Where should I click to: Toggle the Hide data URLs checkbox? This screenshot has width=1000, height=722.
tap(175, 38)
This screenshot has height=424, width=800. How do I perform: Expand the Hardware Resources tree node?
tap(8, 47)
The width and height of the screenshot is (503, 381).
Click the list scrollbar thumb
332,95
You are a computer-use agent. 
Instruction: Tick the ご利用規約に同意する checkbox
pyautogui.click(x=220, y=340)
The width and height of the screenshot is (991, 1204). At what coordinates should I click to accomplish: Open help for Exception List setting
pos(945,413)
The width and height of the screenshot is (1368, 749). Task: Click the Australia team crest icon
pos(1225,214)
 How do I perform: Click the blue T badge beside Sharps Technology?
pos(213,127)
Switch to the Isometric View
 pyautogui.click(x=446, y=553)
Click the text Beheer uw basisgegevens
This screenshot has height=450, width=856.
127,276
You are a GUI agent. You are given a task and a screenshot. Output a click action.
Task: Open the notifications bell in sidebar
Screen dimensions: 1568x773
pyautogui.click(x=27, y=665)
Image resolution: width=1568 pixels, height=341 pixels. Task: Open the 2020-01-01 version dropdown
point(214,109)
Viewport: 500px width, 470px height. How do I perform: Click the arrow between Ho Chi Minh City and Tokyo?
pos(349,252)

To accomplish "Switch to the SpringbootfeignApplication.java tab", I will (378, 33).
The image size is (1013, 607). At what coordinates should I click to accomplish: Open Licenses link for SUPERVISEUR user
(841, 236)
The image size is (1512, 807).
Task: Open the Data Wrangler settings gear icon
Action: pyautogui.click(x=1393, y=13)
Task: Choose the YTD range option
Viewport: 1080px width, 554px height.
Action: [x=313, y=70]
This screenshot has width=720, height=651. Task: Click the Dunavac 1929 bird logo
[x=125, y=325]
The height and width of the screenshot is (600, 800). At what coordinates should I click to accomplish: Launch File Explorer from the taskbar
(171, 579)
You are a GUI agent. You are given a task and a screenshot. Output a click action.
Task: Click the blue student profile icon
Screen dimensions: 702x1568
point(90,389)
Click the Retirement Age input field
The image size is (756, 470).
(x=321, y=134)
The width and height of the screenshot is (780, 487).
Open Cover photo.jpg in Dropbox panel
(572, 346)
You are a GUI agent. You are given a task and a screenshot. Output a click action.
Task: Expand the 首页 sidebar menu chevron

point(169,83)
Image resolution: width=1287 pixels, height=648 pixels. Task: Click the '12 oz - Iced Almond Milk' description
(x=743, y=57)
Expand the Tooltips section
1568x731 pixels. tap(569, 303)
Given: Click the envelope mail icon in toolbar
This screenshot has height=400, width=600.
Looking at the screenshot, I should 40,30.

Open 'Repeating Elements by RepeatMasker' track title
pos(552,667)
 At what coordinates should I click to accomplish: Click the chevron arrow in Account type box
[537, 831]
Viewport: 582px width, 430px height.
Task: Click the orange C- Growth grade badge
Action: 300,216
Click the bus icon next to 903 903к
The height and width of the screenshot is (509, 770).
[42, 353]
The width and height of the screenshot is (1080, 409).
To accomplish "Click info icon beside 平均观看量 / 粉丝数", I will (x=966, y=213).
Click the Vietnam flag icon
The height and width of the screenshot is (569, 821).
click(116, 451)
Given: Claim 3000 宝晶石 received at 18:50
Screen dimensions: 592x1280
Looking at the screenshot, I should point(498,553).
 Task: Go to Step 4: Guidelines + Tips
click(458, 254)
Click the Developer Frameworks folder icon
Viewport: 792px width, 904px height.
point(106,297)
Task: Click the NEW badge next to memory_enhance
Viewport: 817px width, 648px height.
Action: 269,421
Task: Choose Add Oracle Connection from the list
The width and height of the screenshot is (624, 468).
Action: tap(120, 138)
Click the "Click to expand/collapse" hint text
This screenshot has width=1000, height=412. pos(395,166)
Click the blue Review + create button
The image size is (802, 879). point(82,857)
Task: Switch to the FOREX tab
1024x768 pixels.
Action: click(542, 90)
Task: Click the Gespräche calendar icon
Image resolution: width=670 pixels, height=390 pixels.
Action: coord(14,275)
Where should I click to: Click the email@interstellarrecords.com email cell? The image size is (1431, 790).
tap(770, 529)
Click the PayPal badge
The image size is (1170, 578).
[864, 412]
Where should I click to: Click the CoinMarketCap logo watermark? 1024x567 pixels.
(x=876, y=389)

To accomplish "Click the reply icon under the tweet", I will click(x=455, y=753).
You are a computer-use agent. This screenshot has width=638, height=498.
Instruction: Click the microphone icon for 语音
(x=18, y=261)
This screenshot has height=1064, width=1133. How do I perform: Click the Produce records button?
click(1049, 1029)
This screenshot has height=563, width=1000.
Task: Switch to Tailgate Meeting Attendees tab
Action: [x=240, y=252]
- - - - - - -
Set down, unchanged, only those lines above that fall between the line with "Image resolution: width=1287" and the line with "Given: Click the", the two end lines included.

Image resolution: width=1287 pixels, height=648 pixels. Task: Click the '12 oz - Iced Almond Milk' description
(x=743, y=57)
Expand the Tooltips section
1568x731 pixels. tap(569, 303)
Given: Click the envelope mail icon in toolbar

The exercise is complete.